■ **What you will do**
Exactly and only the lines from the first entry through the line with "Click the 编辑 edit label" should be copied, both ends included, with no pictures.
━━━
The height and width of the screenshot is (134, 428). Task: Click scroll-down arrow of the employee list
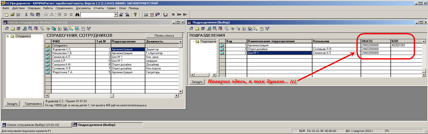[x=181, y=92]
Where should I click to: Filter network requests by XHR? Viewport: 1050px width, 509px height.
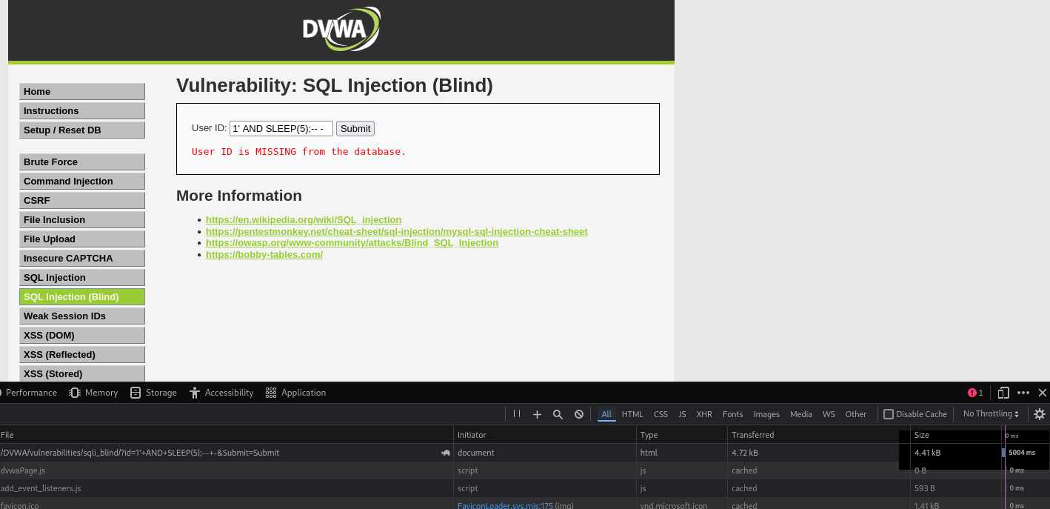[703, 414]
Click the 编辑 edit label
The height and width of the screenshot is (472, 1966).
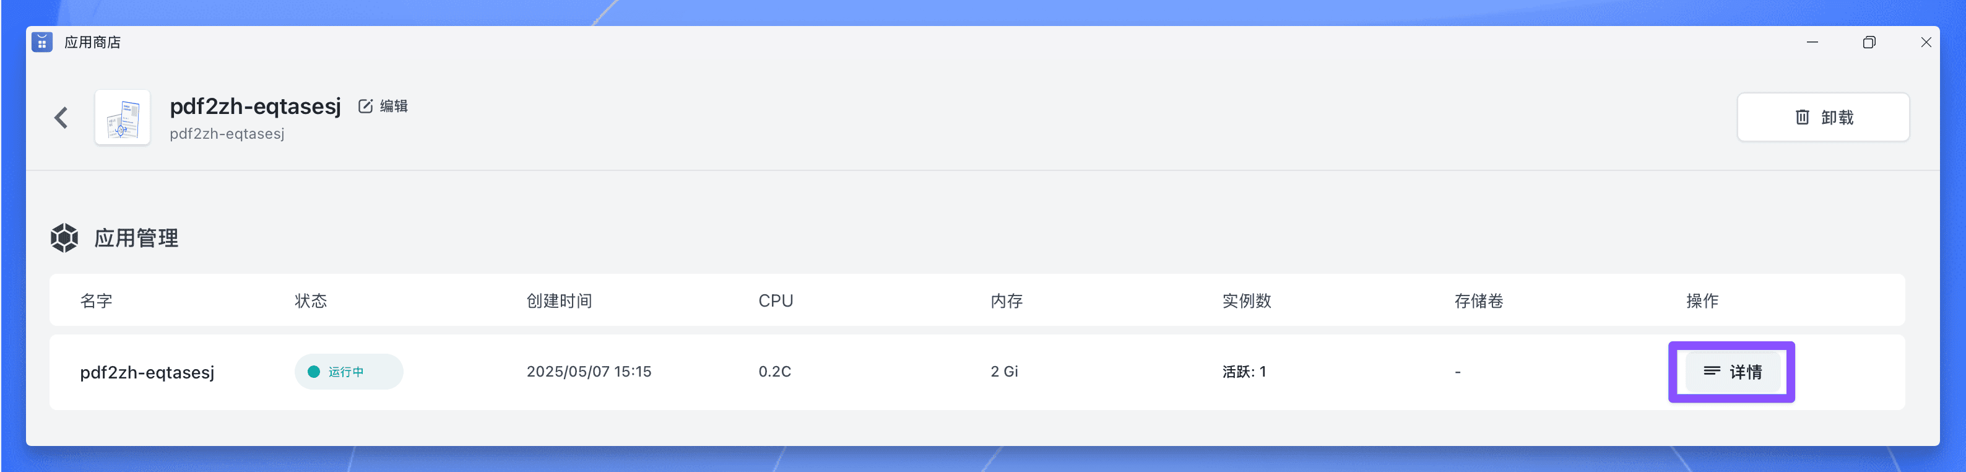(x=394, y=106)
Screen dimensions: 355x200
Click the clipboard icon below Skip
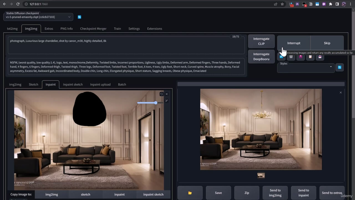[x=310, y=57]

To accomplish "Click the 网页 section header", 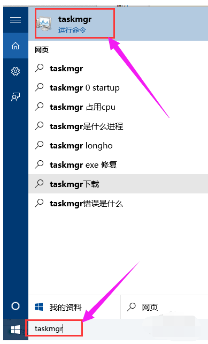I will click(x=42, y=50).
━━━
■ **Output for this exercise**
The height and width of the screenshot is (134, 428). Task: Click scroll-down arrow of the employee list
[x=181, y=92]
Where should I click to: Filter network requests by XHR? Viewport: 1050px width, 509px height.
[703, 414]
Click the 编辑 edit label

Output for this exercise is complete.